> _Given task_
Rewrite everything from the line containing "Click the Alter indexes link" down to the end of the rows, requests included, and increase every coordinate in the answers by 51. Leave the pictures out of your answer.

> _Data shown_
==*==

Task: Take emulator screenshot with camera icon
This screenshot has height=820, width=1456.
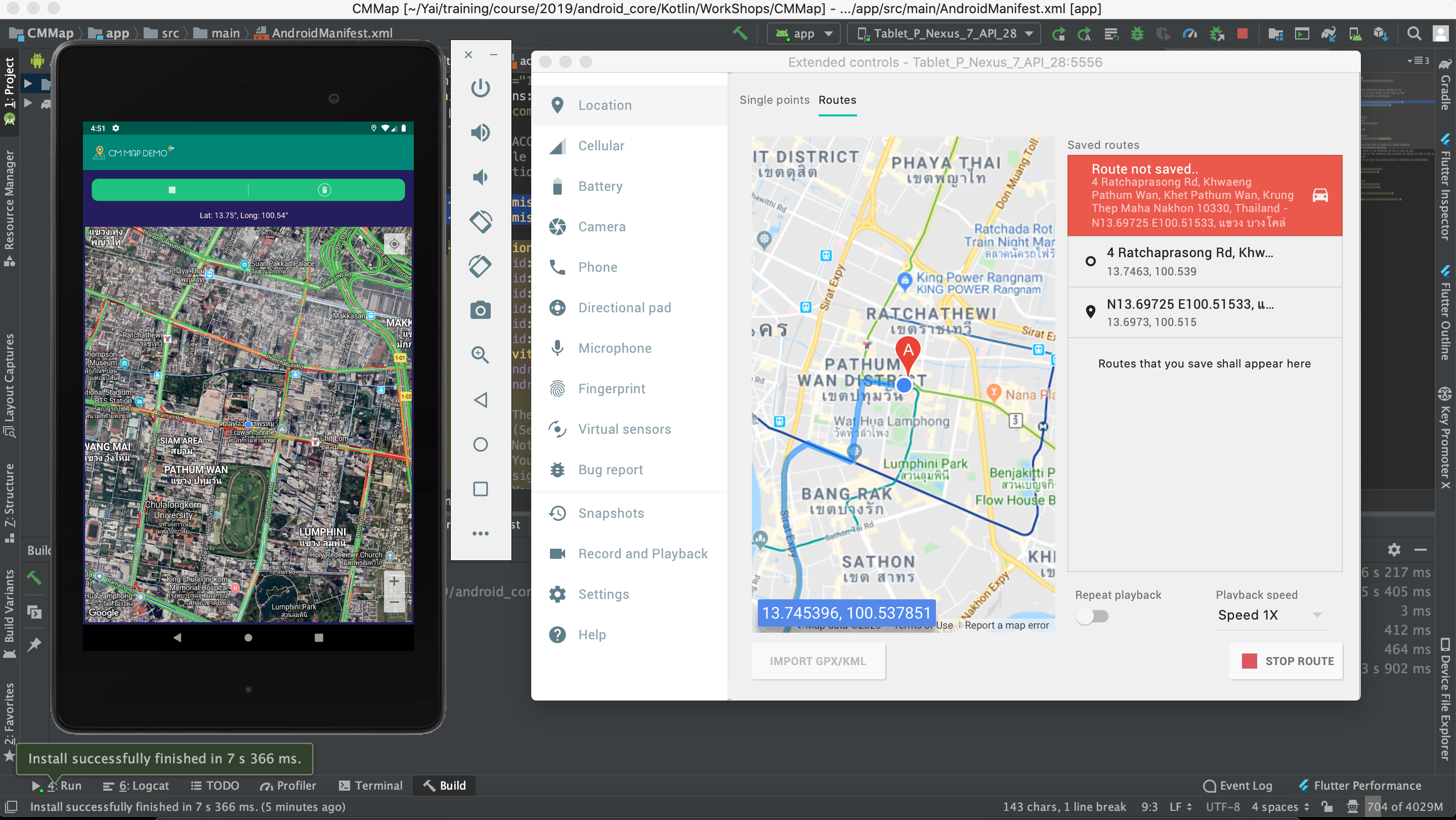Action: 480,310
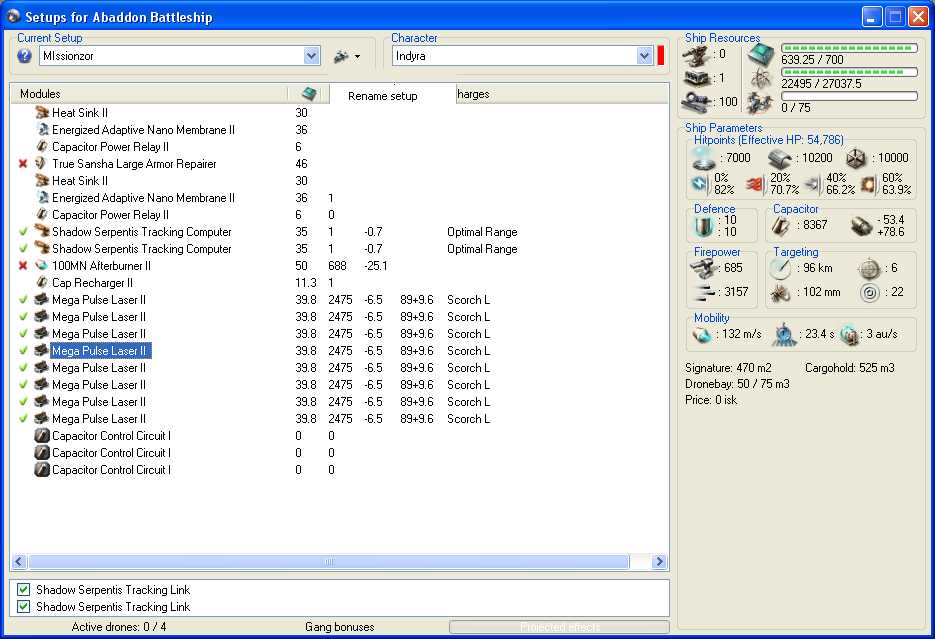Open the Current Setup dropdown
Screen dimensions: 935x639
pos(311,57)
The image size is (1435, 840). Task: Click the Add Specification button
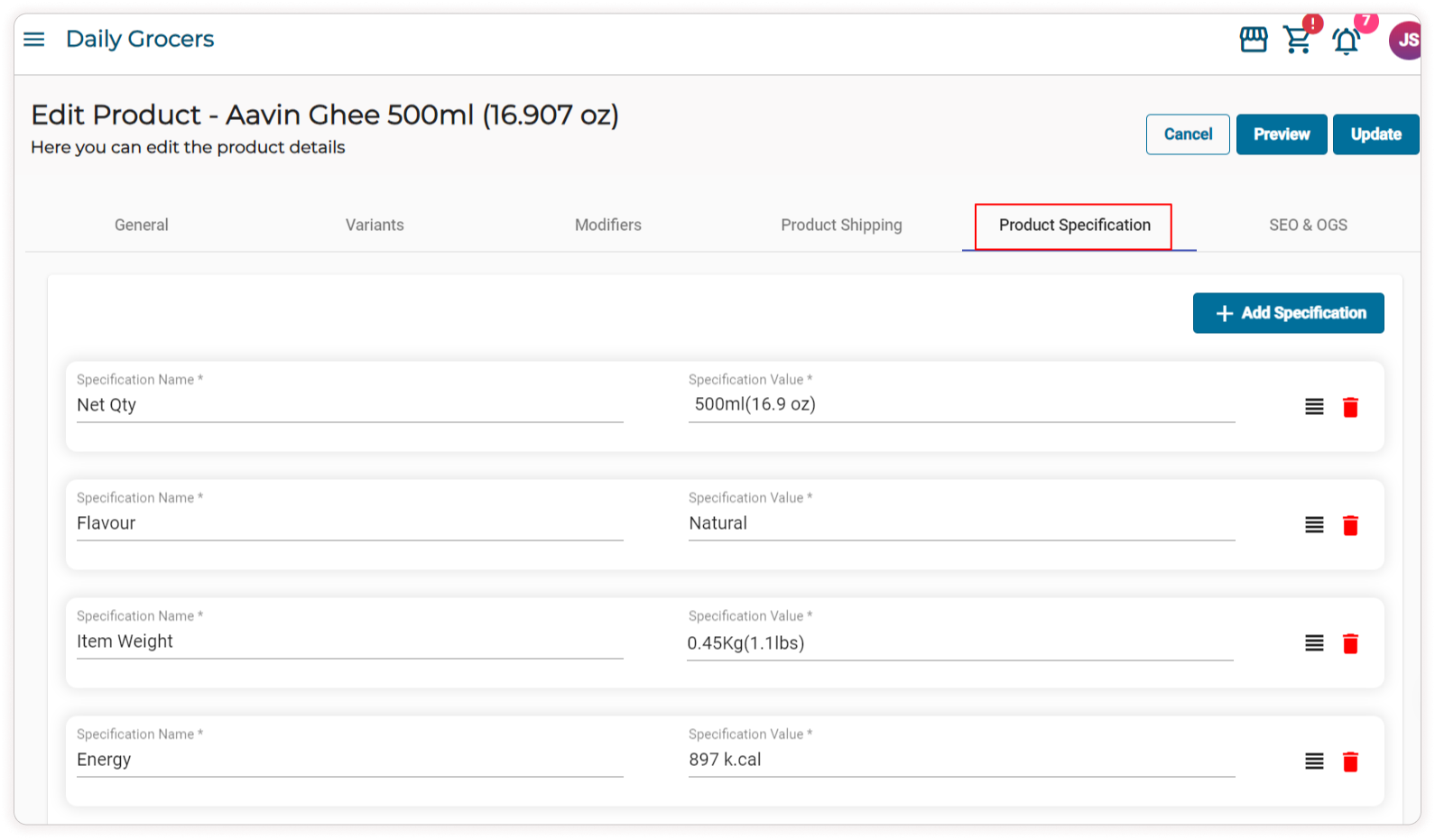coord(1288,313)
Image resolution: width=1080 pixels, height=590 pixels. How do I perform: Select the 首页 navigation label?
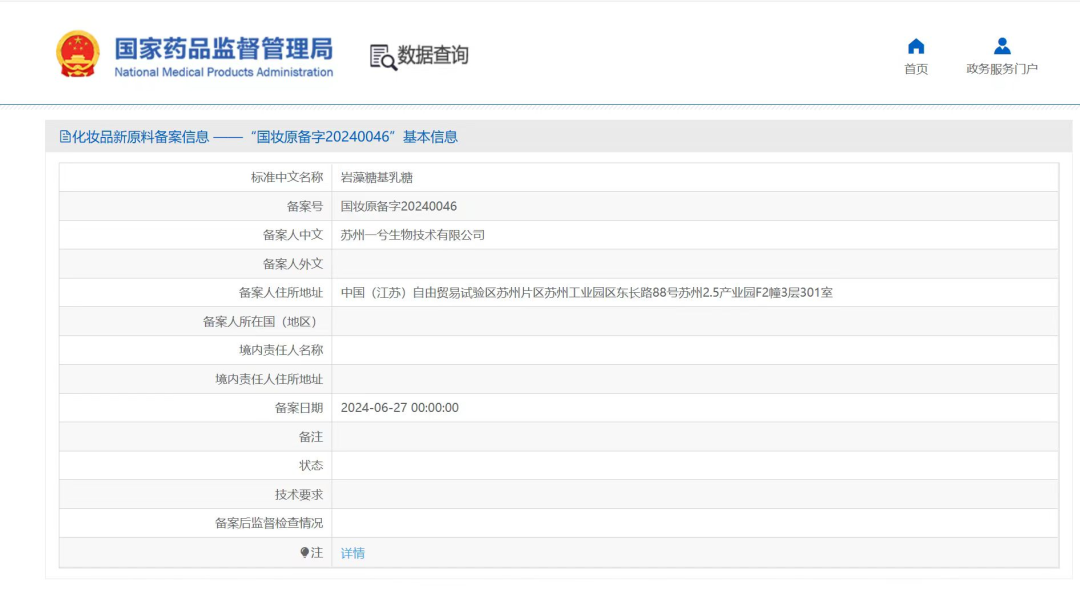(x=915, y=69)
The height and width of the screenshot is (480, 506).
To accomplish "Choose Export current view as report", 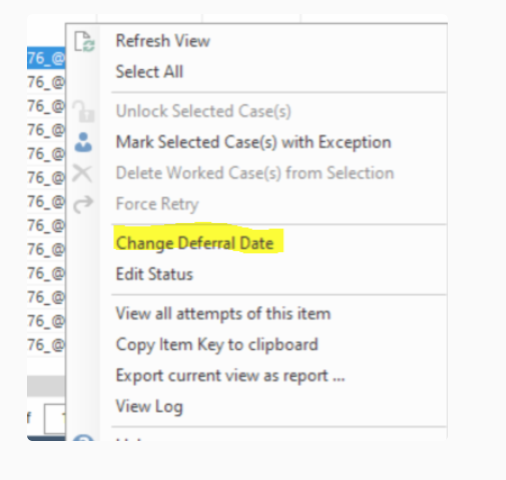I will tap(230, 376).
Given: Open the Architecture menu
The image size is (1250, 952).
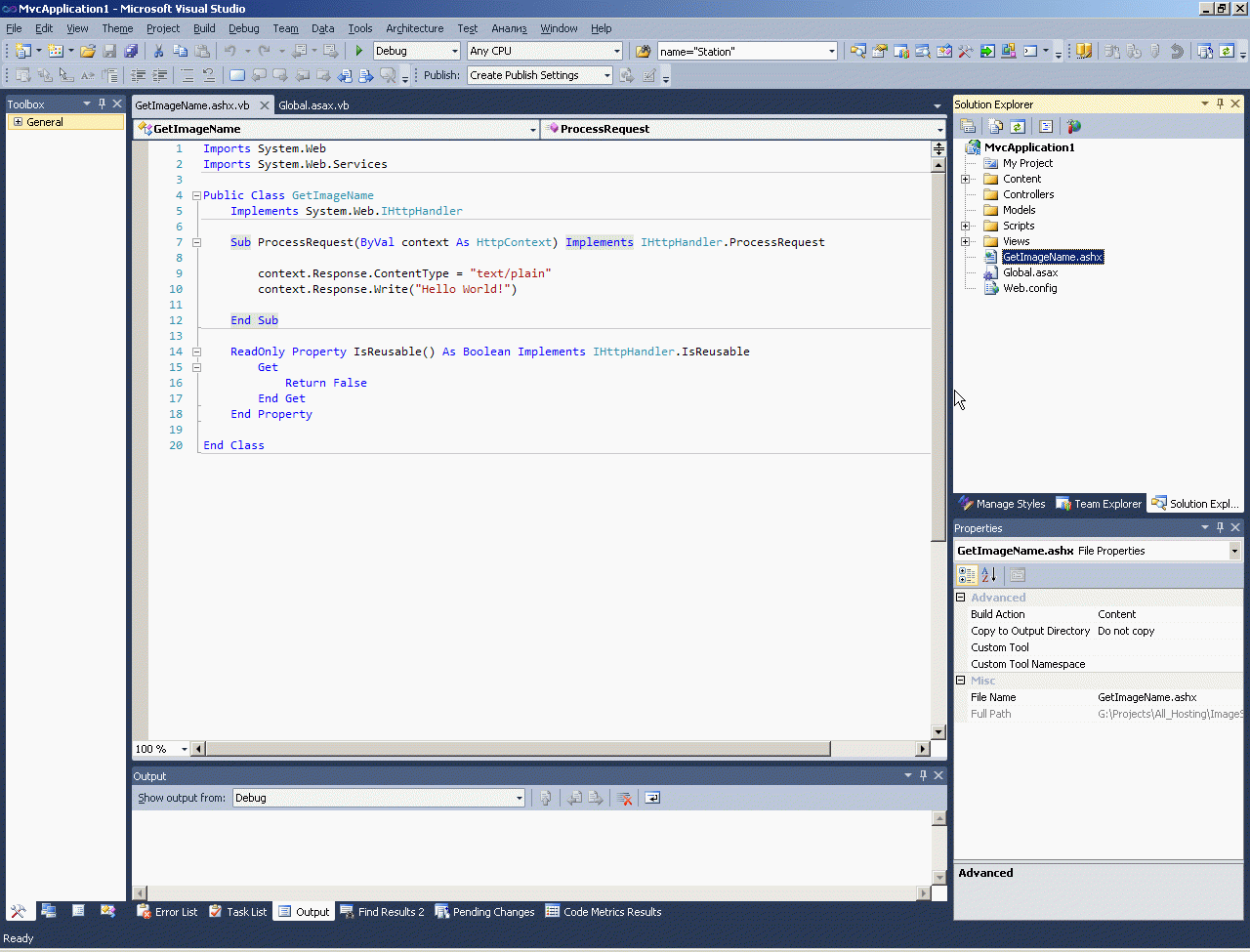Looking at the screenshot, I should click(x=414, y=28).
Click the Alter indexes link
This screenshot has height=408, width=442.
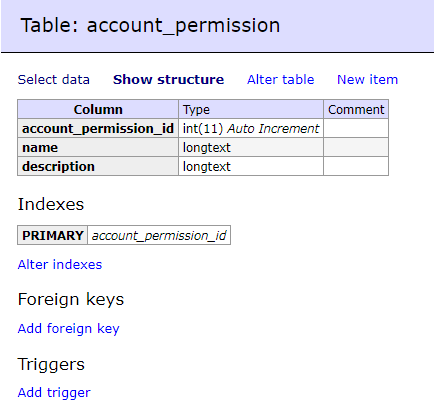click(x=60, y=265)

==*==

> _Finished task_
Click the Alter indexes link
This screenshot has height=408, width=442.
click(x=111, y=316)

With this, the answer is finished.